- The IMD Exclusion: Changes Now and Changes to Come
- June 19, 2016
- Law Firm: Mintz Levin Cohn Ferris Glovsky Popeo P.C. - Boston Office
On Monday, CMS finalized their long-awaited Medicaid managed care regulation. Deep in the regulation was a change to allow Medicaid reimbursement for facilities that had previously been excluded from receiving payments. Known as the Institution for Mental Disease (IMD) Exclusion, this change has a significant impact on mental health and substance abuse treatment now and in the future.
Federal funding for states to provide mental health and substance abuse treatment through IMDs for non-elderly adults has been forbidden since the founding of the Medicaid program. An IMD is defined as a hospital nursing facility or other institution greater than 16 beds that is engaged in providing diagnosis, treatment or care of persons with mental diseases.
CMS proposes at page 220 of the regulation “...to permit FFP for a full monthly capitation payment on behalf of an enrollee aged 21 to 64 who is a patient in an IMD for part of that month to cases in which: (1) the enrollee elects such services in an IMD as an alternative to otherwise covered settings for such services; (2) the IMD is a hospital providing psychiatric or substance use disorder (SUD) inpatient care or a sub-acute facility providing psychiatric or SUD crisis residential services; and (3) the stay in the IMD is for no more than 15 days in that month.” If a facility that would be considered an IMD under the statute is providing psychiatric or substance abuse care to an adult ages 21 to 64 for a Medicaid-covered individual in a managed care plan, the facility can treat that patient for 15 days and be paid by the state Medicaid program with the state receiving the federal matching payment for the service.
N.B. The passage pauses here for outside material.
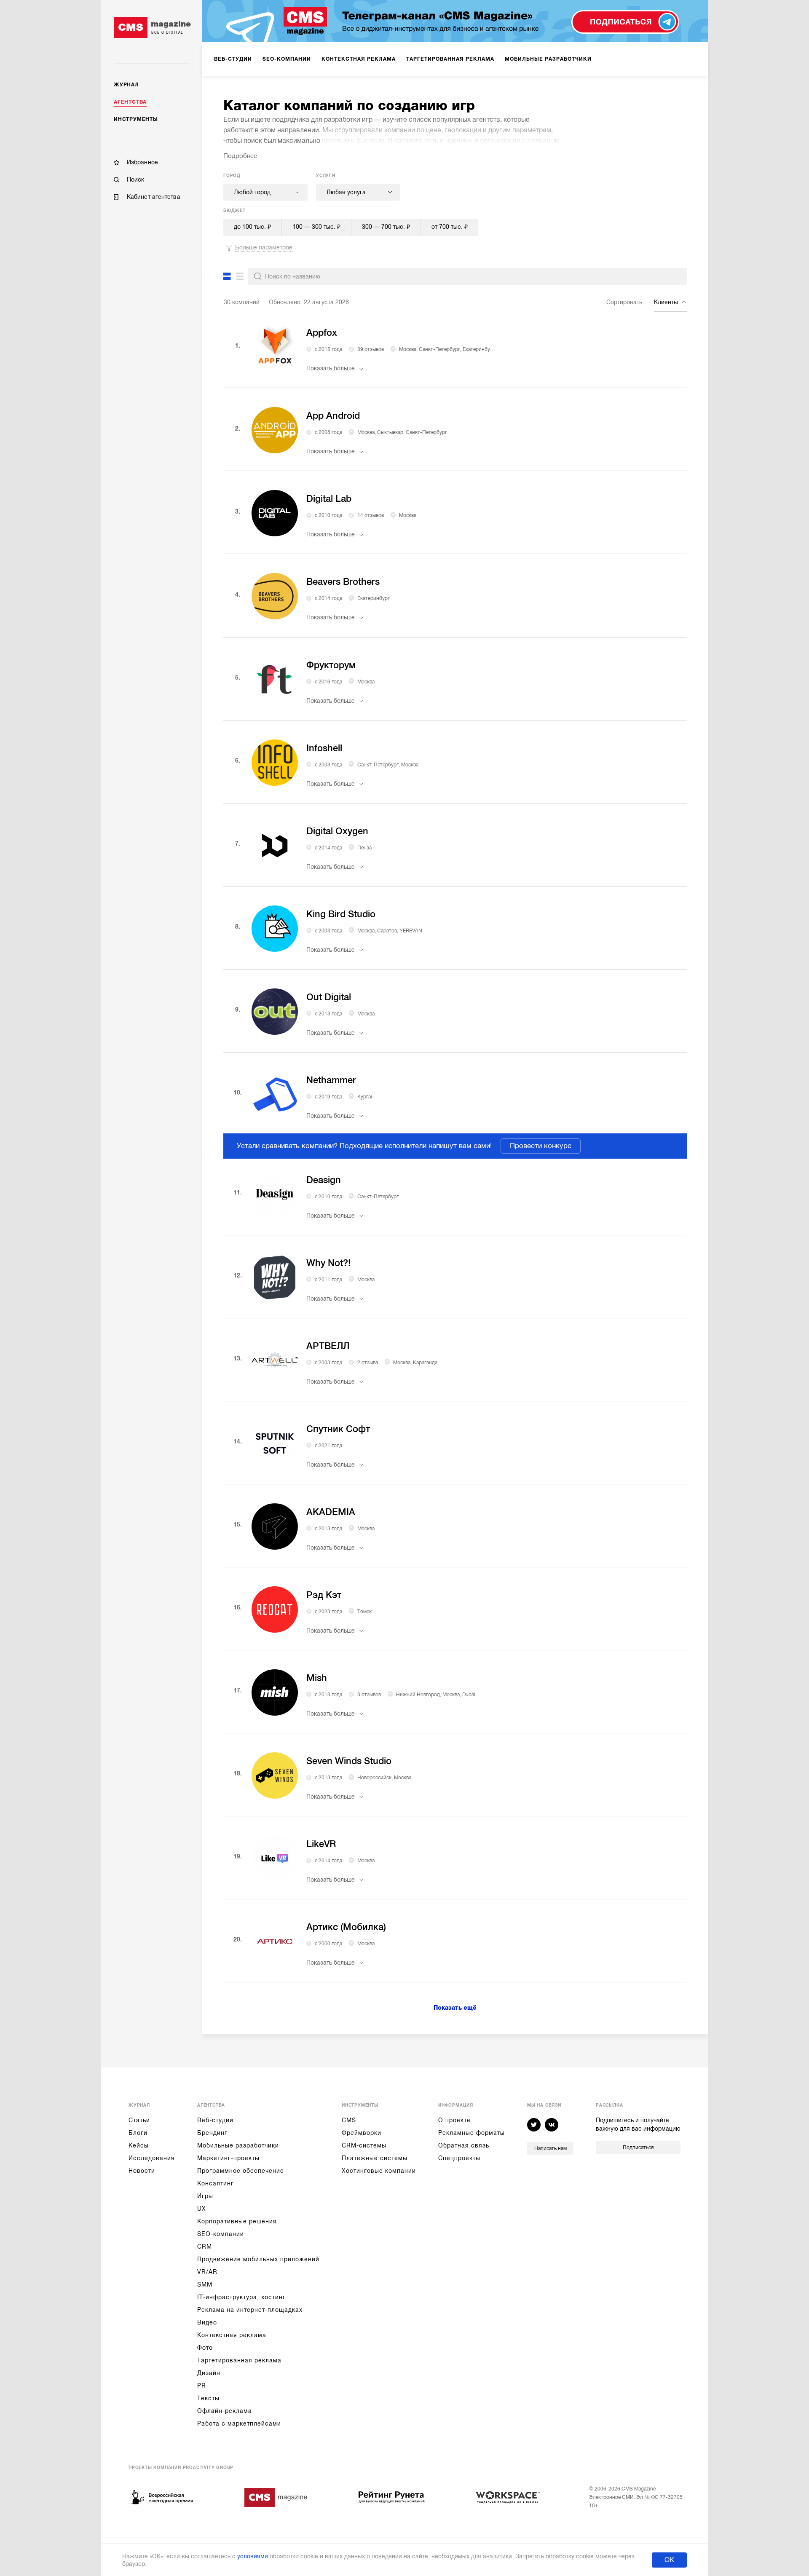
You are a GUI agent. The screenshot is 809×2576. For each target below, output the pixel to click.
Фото (205, 2347)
Many in the mental health and substance abuse community have been pushing for this change for years. Congress will now be under intense pressure to provide the same authority for fee-for-service Medicaid. With the finalizing of this regulation, there is now an imbalance between managed care and fee-for-service. A patient on Medicaid in a state with managed care will have access to an IMD while a similarly situated patient in a state that uses fee-for-service will not.
One important caveat. CMS could make the change to managed care and argue that it was cost neutral. The managed care plan will be paid no more or less than they would have previously. The regulation simply allows them to use an additional provider under their already capitated payment. For Congress to make federal payment available under fee-for-service, there is likely to be a cost associated with providing access to an additional provider. That doesn’t mean Congress won’t consider synchronizing fee-for-service and managed care under Medicaid, it just means it will be a bit more complicated because Congress will likely have to find a way to pay for it.
Bottom line: with policymakers searching for ways to better address mental health and substance abuse challenges, the playing field of available providers has now been increased and may increase further.